## Work request
Output only the lines below from the one containing "This screenshot has height=1334, width=750." to the one containing "The image size is (860, 374).", exactly as written, both ends kept.

## Data for this task

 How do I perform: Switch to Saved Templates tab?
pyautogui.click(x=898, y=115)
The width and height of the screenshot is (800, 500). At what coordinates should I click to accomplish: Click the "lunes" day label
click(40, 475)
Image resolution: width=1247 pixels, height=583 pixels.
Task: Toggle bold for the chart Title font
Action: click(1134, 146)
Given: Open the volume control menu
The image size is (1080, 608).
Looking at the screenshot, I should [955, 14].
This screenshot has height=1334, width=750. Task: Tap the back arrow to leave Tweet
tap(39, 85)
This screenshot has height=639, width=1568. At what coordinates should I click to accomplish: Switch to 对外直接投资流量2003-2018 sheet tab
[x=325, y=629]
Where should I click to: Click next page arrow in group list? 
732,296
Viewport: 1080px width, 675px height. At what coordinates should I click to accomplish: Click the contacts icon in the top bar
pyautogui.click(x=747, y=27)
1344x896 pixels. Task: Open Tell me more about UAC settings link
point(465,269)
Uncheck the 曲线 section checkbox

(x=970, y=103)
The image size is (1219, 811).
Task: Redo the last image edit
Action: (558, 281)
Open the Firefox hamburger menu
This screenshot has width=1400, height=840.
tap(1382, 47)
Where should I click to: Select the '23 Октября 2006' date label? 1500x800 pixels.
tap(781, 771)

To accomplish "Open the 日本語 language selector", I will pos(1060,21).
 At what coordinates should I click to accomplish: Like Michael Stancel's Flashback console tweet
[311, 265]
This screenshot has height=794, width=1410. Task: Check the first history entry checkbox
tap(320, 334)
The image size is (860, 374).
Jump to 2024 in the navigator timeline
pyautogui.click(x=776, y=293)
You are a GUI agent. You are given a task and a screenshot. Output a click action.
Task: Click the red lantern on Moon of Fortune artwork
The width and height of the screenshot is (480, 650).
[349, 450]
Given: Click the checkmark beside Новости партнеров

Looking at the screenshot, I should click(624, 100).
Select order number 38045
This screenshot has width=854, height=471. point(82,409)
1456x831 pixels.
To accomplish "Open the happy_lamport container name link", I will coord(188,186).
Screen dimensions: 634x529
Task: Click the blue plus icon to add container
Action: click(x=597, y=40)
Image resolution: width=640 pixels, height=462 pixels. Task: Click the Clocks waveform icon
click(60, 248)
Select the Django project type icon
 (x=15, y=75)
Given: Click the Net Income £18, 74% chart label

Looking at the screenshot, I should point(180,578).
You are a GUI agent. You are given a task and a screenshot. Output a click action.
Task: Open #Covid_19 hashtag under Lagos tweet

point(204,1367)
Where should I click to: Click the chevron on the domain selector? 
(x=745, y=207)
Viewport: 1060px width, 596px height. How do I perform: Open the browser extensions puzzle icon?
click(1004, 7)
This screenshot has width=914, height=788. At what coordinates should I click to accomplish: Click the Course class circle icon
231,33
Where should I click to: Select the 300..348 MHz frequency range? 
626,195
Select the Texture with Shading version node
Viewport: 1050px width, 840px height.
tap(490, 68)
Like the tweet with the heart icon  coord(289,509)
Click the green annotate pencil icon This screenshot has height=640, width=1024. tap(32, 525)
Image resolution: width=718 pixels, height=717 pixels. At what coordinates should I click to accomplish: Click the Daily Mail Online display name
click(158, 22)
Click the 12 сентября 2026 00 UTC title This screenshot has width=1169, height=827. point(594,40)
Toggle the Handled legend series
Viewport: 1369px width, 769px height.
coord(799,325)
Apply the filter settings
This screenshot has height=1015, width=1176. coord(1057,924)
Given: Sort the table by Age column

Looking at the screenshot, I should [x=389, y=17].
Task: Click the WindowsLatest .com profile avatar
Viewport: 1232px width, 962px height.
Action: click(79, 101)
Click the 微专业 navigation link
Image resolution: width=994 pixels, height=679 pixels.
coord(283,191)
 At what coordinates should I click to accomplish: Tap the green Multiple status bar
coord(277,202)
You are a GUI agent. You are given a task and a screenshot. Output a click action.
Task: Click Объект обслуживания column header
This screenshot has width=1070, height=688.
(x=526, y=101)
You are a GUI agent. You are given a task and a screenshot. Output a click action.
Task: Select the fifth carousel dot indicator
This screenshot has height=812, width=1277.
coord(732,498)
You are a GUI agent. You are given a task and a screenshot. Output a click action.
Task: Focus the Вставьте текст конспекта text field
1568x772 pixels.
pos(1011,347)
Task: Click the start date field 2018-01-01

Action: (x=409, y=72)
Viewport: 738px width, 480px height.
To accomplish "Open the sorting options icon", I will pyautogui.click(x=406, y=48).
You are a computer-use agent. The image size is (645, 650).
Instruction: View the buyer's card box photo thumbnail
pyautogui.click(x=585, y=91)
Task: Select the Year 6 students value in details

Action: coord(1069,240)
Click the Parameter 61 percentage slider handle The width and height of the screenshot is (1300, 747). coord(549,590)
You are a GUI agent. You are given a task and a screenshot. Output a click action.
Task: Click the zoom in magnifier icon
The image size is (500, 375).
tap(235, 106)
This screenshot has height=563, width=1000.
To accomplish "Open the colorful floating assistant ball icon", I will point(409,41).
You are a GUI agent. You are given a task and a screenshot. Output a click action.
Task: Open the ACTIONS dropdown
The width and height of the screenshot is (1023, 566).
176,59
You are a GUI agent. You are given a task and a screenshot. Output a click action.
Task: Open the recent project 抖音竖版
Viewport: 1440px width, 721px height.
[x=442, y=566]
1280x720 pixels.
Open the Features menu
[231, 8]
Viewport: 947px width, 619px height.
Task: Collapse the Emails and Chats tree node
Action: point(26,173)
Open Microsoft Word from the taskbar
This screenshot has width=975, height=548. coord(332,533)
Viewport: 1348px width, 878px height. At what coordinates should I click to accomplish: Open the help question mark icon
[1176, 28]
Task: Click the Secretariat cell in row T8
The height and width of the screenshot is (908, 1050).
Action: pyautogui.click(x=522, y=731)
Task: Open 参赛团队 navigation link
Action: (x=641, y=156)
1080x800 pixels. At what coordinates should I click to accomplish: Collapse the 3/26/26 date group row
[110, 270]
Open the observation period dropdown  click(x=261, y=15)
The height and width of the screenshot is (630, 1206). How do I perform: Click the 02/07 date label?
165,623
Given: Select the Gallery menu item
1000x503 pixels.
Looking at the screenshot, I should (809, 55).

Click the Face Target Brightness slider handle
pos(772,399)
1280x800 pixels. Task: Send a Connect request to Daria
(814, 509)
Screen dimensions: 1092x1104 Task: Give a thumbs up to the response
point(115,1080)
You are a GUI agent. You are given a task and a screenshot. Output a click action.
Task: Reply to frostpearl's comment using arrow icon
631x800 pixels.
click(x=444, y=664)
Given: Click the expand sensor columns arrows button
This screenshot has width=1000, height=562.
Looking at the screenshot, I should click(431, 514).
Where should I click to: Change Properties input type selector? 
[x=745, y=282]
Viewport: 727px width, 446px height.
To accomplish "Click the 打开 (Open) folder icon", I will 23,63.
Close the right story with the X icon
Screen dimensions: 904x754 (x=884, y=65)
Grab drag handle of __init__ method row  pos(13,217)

## Answer to the exercise
This screenshot has height=1334, width=750. Task: Tap the back arrow to leave Tweet
tap(39, 85)
This screenshot has height=639, width=1568. At what coordinates should I click to accomplish: Switch to 对外直接投资流量2003-2018 sheet tab
[x=325, y=629]
Where should I click to: Click next page arrow in group list? 
732,296
Viewport: 1080px width, 675px height. At what coordinates should I click to accomplish: Click the contacts icon in the top bar
pyautogui.click(x=747, y=27)
1344x896 pixels. Task: Open Tell me more about UAC settings link
point(465,269)
Uncheck the 曲线 section checkbox

(x=970, y=103)
The image size is (1219, 811).
Task: Redo the last image edit
Action: (558, 281)
Open the Firefox hamburger menu
This screenshot has width=1400, height=840.
tap(1382, 47)
Where should I click to: Select the '23 Октября 2006' date label? 1500x800 pixels.
tap(781, 771)

To accomplish "Open the 日本語 language selector", I will pos(1060,21).
 At what coordinates should I click to accomplish: Like Michael Stancel's Flashback console tweet
[311, 265]
This screenshot has height=794, width=1410. Task: Check the first history entry checkbox
tap(320, 334)
The image size is (860, 374).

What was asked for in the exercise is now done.